Parágrafo 2º. Não se decretará a anulação do negócio, se for oferecido suplemento suficiente, ou se a parte favorecida concordar com a redução do proveito.
O Ato ílícito e do Abuso de Direito
É sempre necessário lembrar que os contratos de edição devem observar os princípios inicialmente mencionados e dizem respeito a uma compreensão mais ampla do que se denomina ato ilícito e abuso de direito, figuras sempre consagradas pelo direito brasileiro e que mereceram novo revestimento jurídico com a edição do novo Código. Assim, estão dimensionados no âmbito do Direito Civil:
Artigo 186 – Aquele que, por ação ou omissão voluntária, negligência ou imprudência, violar direito e causar dano a outrem, ainda que exclusivamente moral, comete ato ilícito.
Artigo 187 – Também comete ato ilícito o titular de um direito que, ao exercê-lo, excede manifestamente os limites impostos pelo seu fim econômico ou social, pela boa-fé ou pelos bons costumes.
Todas estas considerações servem para demonstrar que os contratos, sem exceção e, no caso em apreço os contratos de edição, devem guardar a observância dos limites impostos pela finalidade social, pela finalidade econômica, pela boa-fé e pelos bons costumes, sob pena de se inviabilizarem como negócio jurídico ou comportarem a revisibilidade do negócio jurídico que se praticou, intervindo o Estado-Juíz ou o árbitro para reestruturar a relação jurídica que estabeleceu em contrato, dando a cada um o que lhe pertence e evitando que se perpetue uma relação que possa onerar excessivamente uma das partes, desestabilizando a relação contratual.
Considerações finais
Em suma, a partir dos aspectos que comentamos aqui – Boa-fé objetiva; Finalidade Social dos Contratos; Estabilização da Comutatividade – para evitar a onerosidade excessiva; A lesão grave; O Ato Ilícito e o Abuso de Direito; e A revisibilidade Contratual, trouxemos à apreciação dos leitores deste segundo número do Informativo ABRAMUS, os princípios que foram introduzidos pelo Novo Código Civil e que afetam direitamente os contratos já celebrados e que tem execução continuada.

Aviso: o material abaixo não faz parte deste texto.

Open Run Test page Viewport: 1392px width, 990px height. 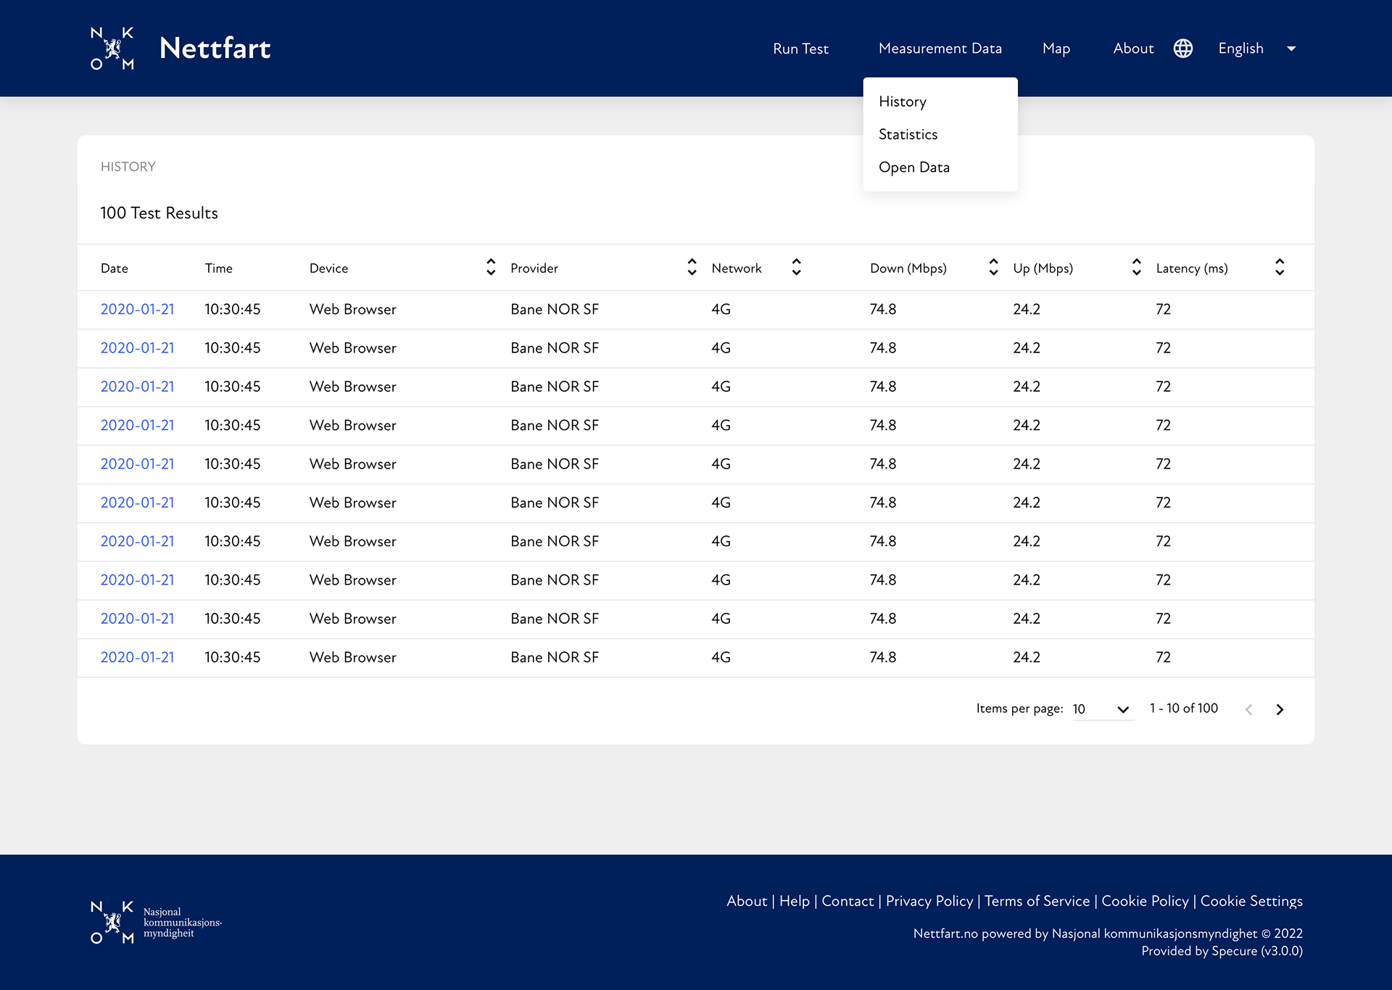click(800, 49)
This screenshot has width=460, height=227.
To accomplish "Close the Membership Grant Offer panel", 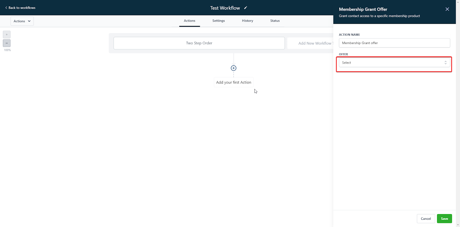I will 447,9.
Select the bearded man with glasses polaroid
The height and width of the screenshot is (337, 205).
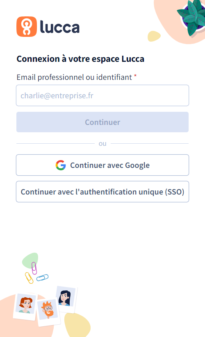49,312
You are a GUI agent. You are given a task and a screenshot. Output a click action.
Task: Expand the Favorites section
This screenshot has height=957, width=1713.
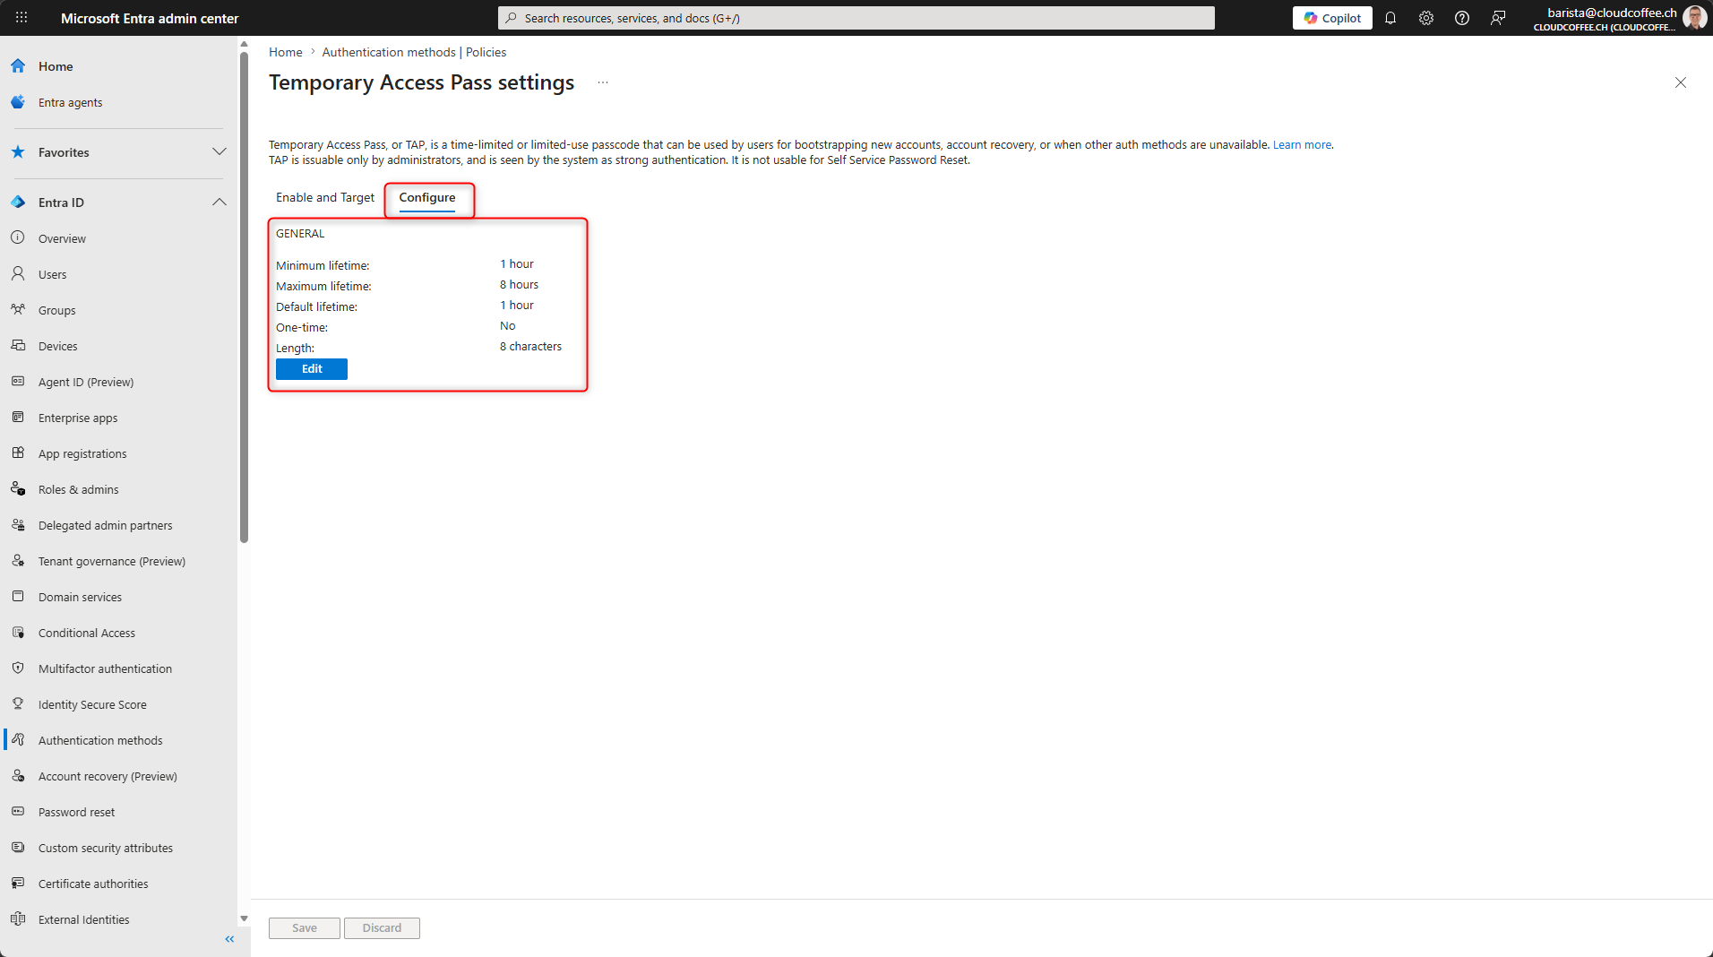219,152
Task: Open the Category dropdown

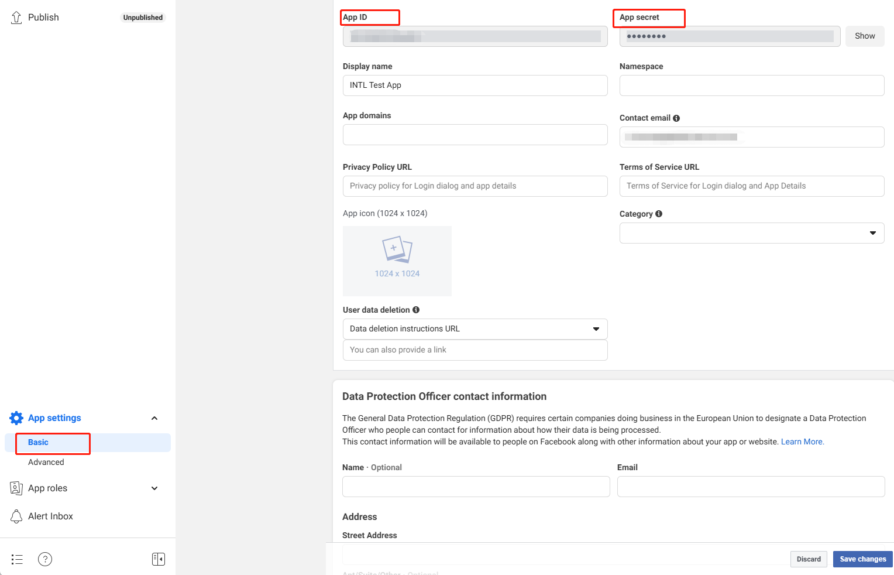Action: point(874,233)
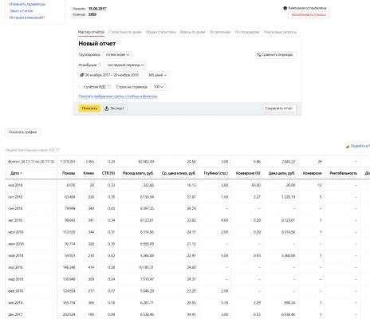Image resolution: width=370 pixels, height=319 pixels.
Task: Click help icon beside invalid clicks count
Action: point(58,150)
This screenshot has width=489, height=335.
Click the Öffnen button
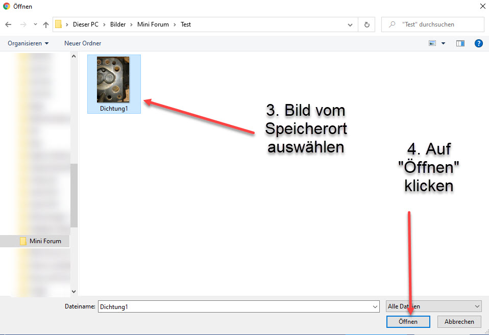tap(408, 322)
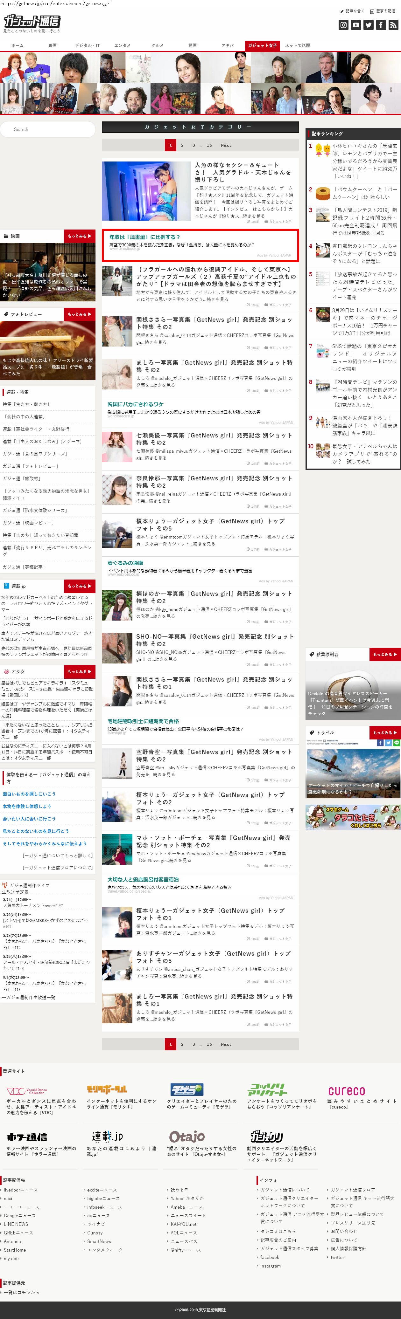Viewport: 401px width, 1319px height.
Task: Click もっとみる button in 映画 section
Action: point(79,236)
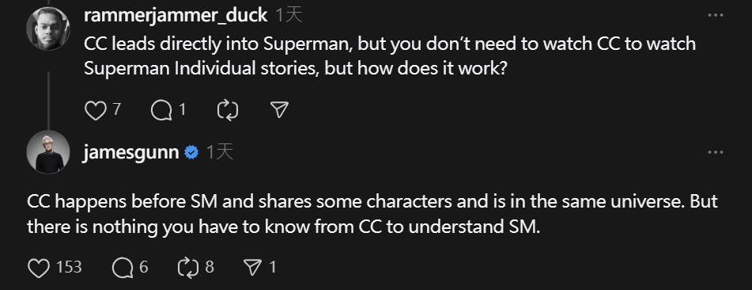Open rammerjammer_duck's post text about Superman
Screen dimensions: 752x290
[x=389, y=56]
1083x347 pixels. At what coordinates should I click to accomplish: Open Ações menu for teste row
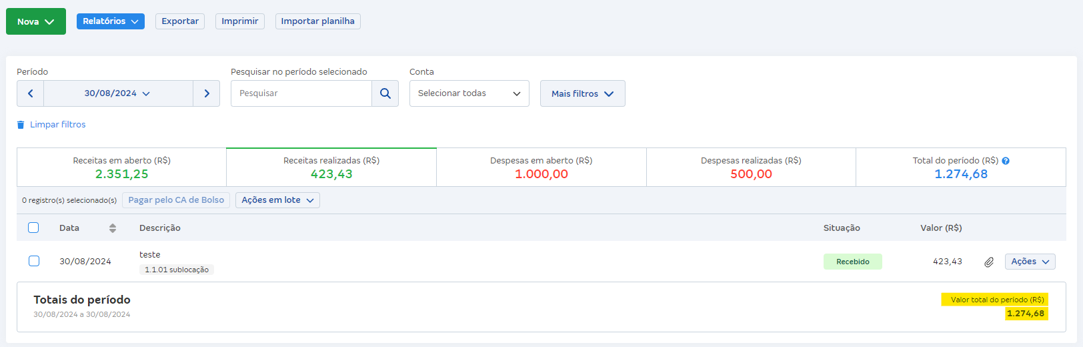(1030, 262)
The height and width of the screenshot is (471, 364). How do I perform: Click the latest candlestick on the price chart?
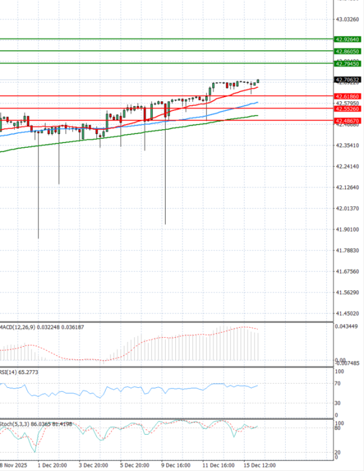pyautogui.click(x=258, y=81)
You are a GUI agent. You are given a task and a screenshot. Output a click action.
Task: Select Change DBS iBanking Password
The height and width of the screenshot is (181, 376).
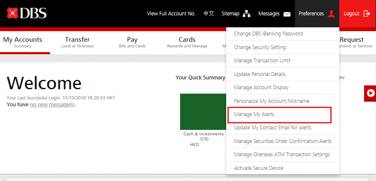(x=268, y=34)
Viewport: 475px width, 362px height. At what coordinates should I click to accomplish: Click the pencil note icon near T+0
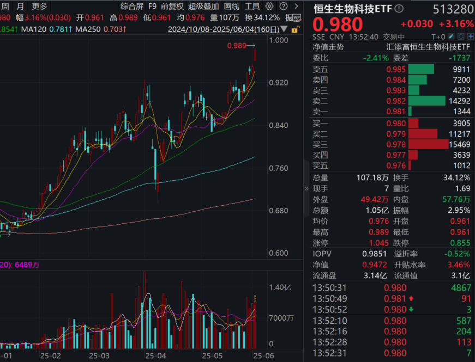[x=452, y=36]
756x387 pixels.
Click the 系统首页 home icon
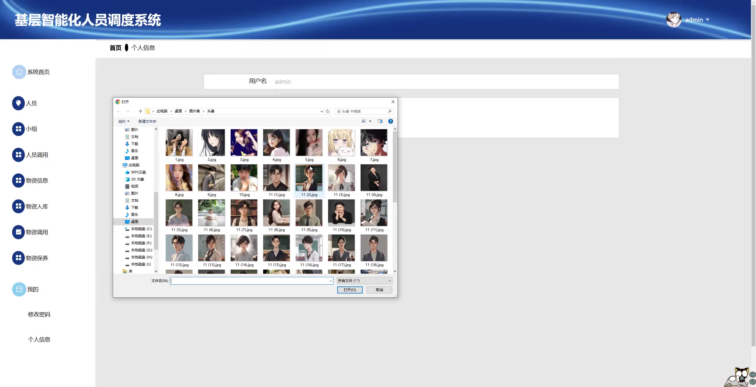(19, 72)
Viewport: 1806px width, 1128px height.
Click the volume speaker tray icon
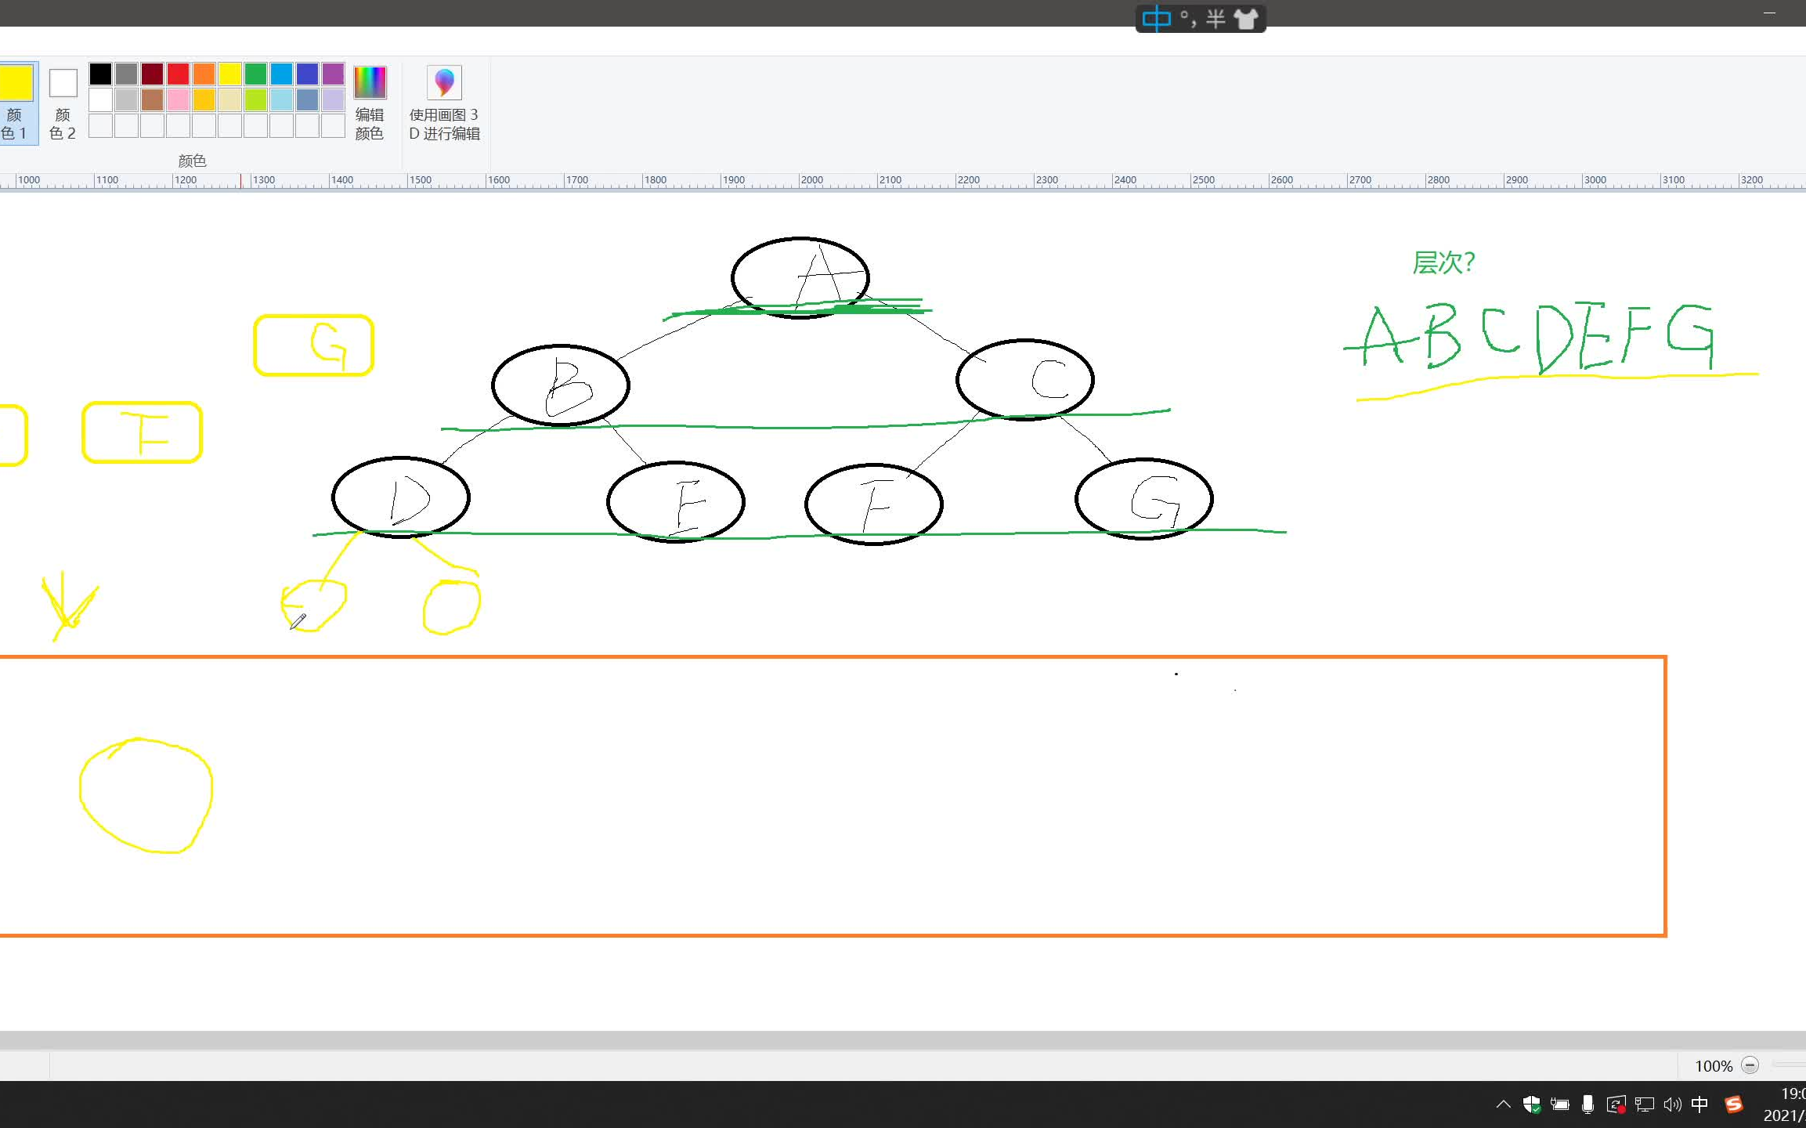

Nosso principal objetivo é demonstrar que o legislador brasileiro, ao tratar dos negócios jurídicos, cuidou de permear as relações sociais por cuidados inerentes às pactuações, não só para viabilizálas em sua concretitude plena, como para dimensionar com certeza e segurança os direitos de cada qual, evitando-se assim o enriquecimento ilícito de qualquer das partes, promovendo a equidade como imperativo de Justiça e a boa distribuição do Direito.